Eleventh-grader Raphael Cox, a Jamaica Plain resident, said he’s as impressed with Lewis’s credentials as he is her teaching style. “She’s a great teacher. She never yells. She’s a real nice teacher, real friendly,” Cox said. “[Her medical training] is pretty cool. She could be a doctor but she comes back to teach.”

Tiara Cajuste, also of JP, said that being in her classes—she took Lewis’s Chemistry class after having Lewis for 10th grade Biology—has helped convince her that she wants to pursue a future as a pediatrician.

“I try to create an environment where the kids can feel comfortable and happy,” Lewis says. “I want them to be mature and take responsibility, but in this environment, I think a lot of them have never had the opportunity to really be a kid and just enjoy things. . . I try to make my classroom a really happy and energetic place where the kids feel comfortable and they look forward to coming because it’s upbeat.”

Lewis, a Lexington native, had been a contender for a position at a nearby suburban school but chose English because she wanted to be in an urban district, and found the school to be an “interesting place.”

“The kids are very genuine. They’re very real and honest and they won’t just play your game,” Lewis said. “They need to actually be inspired by you and engaged by you.”

It’s a dynamic that Lewis is grateful for, because it attracts very motivated educators.

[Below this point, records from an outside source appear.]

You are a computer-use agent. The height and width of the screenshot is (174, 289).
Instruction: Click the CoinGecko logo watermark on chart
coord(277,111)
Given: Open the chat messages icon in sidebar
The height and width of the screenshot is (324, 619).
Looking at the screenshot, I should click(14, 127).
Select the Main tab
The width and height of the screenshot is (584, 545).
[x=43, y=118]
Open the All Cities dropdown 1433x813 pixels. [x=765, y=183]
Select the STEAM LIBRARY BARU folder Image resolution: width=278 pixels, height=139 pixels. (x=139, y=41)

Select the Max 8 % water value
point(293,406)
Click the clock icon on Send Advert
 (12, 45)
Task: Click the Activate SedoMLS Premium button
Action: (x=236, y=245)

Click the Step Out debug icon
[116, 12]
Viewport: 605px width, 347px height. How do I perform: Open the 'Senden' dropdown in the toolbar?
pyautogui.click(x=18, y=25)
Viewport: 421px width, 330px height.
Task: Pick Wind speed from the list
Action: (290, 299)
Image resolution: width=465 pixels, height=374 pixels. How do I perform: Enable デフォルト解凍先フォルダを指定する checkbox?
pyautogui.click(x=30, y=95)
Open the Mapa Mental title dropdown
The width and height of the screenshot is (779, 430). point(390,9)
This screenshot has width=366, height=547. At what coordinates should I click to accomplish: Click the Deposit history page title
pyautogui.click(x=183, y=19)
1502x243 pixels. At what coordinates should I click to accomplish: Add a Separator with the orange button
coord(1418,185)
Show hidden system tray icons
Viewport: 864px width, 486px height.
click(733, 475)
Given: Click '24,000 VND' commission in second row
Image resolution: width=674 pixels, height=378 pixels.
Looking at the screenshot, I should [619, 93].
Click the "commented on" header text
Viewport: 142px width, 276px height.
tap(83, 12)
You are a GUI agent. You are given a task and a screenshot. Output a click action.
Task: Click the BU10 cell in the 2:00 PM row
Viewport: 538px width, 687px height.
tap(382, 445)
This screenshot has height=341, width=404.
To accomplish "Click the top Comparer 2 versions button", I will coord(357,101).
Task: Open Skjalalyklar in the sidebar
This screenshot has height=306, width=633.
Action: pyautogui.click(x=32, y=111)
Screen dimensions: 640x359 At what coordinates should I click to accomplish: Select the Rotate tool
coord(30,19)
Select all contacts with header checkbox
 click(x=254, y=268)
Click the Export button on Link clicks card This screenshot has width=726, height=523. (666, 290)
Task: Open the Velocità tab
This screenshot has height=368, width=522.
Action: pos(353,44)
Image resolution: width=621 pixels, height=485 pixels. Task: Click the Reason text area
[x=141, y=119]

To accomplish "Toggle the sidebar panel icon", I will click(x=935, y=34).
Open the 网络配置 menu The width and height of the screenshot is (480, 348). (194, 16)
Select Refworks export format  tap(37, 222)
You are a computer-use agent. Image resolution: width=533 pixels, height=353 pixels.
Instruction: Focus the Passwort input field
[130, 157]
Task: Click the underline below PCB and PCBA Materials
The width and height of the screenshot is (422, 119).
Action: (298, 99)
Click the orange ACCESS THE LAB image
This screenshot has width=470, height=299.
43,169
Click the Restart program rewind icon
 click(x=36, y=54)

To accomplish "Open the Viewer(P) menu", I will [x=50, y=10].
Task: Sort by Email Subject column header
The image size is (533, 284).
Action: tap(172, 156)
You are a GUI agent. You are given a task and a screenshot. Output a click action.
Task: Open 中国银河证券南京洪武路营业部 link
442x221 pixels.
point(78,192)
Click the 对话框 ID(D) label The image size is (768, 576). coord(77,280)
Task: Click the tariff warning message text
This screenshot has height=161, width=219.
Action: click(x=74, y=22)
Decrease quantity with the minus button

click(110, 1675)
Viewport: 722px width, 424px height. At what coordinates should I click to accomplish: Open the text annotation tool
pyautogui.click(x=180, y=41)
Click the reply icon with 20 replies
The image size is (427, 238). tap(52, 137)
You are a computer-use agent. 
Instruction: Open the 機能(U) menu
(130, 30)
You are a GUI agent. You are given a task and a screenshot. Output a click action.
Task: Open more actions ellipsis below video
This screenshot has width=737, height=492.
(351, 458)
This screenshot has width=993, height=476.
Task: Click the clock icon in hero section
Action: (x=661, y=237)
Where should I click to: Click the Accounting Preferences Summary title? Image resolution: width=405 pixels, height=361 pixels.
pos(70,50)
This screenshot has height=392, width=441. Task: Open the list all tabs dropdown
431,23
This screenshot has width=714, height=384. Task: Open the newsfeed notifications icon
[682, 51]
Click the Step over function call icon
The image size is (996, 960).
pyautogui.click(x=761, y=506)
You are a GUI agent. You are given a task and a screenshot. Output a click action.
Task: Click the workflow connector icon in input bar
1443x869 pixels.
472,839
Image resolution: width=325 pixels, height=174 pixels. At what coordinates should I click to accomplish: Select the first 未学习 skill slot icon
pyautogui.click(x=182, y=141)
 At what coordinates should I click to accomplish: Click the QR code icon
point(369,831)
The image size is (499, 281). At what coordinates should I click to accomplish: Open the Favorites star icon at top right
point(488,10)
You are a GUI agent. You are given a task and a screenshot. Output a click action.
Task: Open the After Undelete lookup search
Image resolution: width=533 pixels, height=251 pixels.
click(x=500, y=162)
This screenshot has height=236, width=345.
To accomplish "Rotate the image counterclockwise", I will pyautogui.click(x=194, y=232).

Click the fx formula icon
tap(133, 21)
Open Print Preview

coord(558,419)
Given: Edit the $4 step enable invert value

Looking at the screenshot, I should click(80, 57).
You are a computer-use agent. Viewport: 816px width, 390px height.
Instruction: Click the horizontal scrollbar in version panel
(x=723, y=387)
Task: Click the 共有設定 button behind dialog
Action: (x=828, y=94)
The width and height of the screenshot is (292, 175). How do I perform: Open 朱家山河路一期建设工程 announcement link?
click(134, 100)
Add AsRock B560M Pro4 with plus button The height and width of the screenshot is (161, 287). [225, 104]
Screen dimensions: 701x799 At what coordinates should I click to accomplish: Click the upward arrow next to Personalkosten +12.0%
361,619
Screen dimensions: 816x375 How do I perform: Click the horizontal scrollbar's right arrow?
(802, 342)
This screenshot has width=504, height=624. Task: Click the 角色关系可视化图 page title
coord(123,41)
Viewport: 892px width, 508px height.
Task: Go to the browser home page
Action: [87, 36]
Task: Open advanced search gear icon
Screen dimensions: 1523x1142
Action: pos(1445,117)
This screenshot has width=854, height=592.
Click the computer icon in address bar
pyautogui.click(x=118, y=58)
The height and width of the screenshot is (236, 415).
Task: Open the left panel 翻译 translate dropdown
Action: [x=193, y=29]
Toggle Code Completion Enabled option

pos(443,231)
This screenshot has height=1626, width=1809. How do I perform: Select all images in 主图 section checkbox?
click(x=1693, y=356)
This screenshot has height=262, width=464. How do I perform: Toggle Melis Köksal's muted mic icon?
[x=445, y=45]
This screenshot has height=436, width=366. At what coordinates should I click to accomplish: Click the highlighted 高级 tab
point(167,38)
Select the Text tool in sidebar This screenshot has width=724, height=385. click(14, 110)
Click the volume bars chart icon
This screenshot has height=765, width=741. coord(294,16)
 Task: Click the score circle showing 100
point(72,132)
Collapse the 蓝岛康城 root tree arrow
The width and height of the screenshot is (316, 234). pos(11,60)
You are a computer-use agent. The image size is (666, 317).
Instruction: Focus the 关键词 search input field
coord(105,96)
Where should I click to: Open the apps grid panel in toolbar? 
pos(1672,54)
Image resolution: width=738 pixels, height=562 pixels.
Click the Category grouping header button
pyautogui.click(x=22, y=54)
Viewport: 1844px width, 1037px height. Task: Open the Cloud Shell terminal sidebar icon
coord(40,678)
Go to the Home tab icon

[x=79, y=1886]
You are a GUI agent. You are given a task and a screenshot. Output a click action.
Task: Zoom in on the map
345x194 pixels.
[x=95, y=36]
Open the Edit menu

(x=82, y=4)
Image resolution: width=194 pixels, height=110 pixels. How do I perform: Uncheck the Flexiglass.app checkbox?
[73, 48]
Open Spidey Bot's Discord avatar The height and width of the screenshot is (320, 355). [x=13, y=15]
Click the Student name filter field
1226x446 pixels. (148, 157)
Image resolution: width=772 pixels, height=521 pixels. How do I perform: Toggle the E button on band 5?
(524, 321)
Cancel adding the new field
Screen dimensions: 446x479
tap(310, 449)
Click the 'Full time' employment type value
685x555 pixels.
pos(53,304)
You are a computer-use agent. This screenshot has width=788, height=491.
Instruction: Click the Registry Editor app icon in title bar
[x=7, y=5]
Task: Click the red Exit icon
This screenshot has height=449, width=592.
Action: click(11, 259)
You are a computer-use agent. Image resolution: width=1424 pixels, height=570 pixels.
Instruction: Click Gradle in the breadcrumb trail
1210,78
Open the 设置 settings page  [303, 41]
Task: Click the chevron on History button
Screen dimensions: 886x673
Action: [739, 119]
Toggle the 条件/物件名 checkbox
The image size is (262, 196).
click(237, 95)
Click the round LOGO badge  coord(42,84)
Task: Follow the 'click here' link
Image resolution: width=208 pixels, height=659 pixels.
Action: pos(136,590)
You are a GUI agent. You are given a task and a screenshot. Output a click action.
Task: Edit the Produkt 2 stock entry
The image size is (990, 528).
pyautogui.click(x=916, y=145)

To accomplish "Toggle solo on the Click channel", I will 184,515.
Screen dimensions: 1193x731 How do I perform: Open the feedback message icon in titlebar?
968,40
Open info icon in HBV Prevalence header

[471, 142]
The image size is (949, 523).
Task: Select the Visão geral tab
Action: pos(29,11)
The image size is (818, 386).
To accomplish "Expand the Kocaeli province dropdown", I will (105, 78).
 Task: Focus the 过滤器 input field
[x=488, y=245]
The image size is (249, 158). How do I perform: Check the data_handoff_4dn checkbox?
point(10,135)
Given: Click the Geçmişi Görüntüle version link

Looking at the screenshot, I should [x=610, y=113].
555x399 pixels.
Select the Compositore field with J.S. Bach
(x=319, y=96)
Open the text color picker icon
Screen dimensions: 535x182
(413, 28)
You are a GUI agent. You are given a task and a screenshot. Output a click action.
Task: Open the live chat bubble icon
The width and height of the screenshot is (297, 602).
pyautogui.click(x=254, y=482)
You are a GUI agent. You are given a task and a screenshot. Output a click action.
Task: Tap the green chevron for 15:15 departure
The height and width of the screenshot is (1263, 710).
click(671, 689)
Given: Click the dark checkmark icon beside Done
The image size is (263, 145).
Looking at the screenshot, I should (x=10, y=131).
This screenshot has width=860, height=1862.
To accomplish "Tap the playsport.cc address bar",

“The teaching staff here is very dedicated and committed,” she says. “If you come to a school like English—a turnaround school, with all the changes going on—the teachers who are here have chosen to be here and have chosen to work with kids that are struggling . . . that’s something amazing about working here—the commitment of the staff and that common mission.”

Lewis’s decision a few years ago means there’s one fewer doctor in the world. But for the students of English High, Lewis’s commitment to teaching is having a healing impact they’ll remember for the rest of their lives.